▸ TASK STATEMENT
Reproduce exactly, and only, the lines below from the one containing "Click the eToro logo" through the one containing "Task: Open the dark".

Data entries
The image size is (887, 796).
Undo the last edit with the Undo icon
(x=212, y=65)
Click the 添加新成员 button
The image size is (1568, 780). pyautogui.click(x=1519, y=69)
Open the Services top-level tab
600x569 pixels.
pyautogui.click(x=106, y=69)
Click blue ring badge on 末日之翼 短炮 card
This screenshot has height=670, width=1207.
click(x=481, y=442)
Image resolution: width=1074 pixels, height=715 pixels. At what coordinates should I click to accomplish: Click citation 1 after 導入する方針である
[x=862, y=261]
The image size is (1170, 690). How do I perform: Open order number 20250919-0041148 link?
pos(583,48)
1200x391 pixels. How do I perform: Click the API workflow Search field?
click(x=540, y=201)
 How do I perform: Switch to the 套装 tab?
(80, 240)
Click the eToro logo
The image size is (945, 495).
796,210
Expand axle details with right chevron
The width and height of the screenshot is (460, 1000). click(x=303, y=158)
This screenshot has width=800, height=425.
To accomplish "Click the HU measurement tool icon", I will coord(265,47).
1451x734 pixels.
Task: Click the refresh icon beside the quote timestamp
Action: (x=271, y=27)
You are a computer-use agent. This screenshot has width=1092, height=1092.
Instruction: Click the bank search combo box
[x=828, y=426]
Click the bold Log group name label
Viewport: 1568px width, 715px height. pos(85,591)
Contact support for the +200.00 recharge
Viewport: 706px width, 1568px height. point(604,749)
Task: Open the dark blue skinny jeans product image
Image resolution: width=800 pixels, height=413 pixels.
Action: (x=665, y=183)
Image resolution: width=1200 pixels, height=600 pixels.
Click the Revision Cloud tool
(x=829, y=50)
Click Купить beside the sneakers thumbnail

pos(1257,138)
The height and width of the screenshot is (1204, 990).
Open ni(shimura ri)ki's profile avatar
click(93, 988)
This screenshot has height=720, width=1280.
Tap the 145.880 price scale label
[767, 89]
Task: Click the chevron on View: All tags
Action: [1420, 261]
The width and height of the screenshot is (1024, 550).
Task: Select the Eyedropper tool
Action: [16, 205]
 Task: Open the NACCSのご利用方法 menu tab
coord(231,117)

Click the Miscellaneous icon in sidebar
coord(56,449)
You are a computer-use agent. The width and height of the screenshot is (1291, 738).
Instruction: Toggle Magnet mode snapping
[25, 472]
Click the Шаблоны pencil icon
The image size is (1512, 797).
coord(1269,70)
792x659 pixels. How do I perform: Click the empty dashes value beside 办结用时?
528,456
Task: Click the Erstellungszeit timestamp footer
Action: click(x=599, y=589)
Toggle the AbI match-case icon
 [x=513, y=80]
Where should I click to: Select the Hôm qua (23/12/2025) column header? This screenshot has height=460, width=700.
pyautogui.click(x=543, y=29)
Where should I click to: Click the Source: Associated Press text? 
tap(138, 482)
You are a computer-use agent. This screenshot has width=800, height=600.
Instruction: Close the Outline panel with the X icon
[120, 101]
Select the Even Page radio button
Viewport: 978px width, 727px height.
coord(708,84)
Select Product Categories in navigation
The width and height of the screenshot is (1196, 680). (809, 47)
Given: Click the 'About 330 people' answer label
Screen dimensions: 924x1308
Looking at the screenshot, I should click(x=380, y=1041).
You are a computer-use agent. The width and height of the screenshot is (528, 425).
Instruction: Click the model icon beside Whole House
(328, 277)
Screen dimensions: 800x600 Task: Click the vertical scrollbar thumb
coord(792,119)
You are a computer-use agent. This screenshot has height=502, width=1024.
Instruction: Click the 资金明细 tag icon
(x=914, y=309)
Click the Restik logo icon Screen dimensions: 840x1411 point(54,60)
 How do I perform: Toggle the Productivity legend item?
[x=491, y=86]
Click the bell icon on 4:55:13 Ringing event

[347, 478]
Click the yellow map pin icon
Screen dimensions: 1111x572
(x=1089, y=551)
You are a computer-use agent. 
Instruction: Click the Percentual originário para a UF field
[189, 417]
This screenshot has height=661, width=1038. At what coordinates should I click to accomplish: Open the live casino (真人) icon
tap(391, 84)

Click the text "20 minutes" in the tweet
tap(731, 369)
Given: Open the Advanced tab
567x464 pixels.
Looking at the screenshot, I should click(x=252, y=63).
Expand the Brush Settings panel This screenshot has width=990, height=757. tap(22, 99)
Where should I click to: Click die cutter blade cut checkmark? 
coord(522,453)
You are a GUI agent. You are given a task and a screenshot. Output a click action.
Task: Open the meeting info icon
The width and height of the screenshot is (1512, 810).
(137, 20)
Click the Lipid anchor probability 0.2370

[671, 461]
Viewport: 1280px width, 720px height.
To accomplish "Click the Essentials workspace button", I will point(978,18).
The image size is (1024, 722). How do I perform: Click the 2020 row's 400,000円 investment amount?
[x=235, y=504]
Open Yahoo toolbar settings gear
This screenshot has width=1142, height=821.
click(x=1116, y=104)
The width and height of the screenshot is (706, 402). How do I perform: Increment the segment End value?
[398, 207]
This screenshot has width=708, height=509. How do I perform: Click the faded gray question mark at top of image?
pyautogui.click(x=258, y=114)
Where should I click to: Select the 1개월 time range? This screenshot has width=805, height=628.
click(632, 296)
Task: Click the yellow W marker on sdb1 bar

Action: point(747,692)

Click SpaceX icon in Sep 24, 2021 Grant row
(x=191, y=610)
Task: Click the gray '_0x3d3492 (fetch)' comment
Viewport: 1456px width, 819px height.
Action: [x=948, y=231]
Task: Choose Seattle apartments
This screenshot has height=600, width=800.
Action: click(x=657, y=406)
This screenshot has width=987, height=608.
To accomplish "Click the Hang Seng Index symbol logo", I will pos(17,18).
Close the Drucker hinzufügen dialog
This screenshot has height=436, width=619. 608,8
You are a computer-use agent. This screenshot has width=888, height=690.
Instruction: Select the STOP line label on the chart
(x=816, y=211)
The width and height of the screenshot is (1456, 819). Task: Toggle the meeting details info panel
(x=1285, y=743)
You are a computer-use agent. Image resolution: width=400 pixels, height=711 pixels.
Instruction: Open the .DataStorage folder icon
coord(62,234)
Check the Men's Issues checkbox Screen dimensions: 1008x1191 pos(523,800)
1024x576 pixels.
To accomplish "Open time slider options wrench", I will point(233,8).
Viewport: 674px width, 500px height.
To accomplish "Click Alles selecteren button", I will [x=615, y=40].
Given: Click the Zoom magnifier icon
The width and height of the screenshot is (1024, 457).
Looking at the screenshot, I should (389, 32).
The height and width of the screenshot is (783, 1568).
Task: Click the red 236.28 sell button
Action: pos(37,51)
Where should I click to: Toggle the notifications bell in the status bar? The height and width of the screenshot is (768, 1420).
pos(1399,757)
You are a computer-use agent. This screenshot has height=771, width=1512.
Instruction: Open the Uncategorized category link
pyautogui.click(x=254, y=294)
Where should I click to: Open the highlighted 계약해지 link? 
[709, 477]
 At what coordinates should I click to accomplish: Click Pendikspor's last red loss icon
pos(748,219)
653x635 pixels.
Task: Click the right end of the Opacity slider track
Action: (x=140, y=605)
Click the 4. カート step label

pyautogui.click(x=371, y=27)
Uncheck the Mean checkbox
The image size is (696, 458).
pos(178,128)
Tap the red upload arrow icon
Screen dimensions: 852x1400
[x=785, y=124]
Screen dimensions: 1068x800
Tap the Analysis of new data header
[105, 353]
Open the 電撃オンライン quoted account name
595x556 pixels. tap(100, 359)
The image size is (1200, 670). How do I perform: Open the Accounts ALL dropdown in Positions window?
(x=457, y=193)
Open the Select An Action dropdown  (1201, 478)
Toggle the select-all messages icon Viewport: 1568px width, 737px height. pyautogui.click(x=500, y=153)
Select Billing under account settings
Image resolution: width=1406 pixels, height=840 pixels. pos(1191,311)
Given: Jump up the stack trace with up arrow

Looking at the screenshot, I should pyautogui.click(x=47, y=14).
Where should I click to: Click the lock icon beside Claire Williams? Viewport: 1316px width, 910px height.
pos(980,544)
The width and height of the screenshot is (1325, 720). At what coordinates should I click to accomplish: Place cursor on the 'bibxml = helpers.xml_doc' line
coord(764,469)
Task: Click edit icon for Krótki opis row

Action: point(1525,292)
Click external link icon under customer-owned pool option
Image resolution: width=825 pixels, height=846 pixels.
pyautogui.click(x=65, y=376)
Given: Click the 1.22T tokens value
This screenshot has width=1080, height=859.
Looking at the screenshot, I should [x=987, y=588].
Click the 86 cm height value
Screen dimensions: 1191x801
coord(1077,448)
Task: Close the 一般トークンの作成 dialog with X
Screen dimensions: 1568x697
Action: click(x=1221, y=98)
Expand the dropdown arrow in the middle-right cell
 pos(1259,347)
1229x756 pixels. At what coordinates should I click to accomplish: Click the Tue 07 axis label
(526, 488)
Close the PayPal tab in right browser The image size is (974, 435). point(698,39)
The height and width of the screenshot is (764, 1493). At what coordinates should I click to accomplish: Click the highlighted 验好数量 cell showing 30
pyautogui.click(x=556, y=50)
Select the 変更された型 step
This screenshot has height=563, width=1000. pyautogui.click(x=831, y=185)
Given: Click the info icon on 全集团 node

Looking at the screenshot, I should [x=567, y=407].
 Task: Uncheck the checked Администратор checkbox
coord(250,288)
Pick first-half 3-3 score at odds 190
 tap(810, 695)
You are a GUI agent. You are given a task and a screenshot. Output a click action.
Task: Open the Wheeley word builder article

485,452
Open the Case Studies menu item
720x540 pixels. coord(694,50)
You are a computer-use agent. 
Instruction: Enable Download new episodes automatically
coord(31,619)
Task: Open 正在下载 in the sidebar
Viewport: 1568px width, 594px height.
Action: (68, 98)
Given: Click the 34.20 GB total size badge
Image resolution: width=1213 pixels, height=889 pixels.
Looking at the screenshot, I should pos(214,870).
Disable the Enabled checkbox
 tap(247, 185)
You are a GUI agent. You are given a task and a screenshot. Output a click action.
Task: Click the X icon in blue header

▸ RESPONSE FOR THIS EXERCISE
Click the eToro logo
The image size is (945, 495).
796,210
Expand axle details with right chevron
The width and height of the screenshot is (460, 1000). click(x=303, y=158)
This screenshot has width=800, height=425.
To accomplish "Click the HU measurement tool icon", I will coord(265,47).
1451x734 pixels.
Task: Click the refresh icon beside the quote timestamp
Action: (x=271, y=27)
You are a computer-use agent. This screenshot has width=1092, height=1092.
Instruction: Click the bank search combo box
[x=828, y=426]
Click the bold Log group name label
Viewport: 1568px width, 715px height. pos(85,591)
Contact support for the +200.00 recharge
Viewport: 706px width, 1568px height. point(604,749)
Task: Open the dark blue skinny jeans product image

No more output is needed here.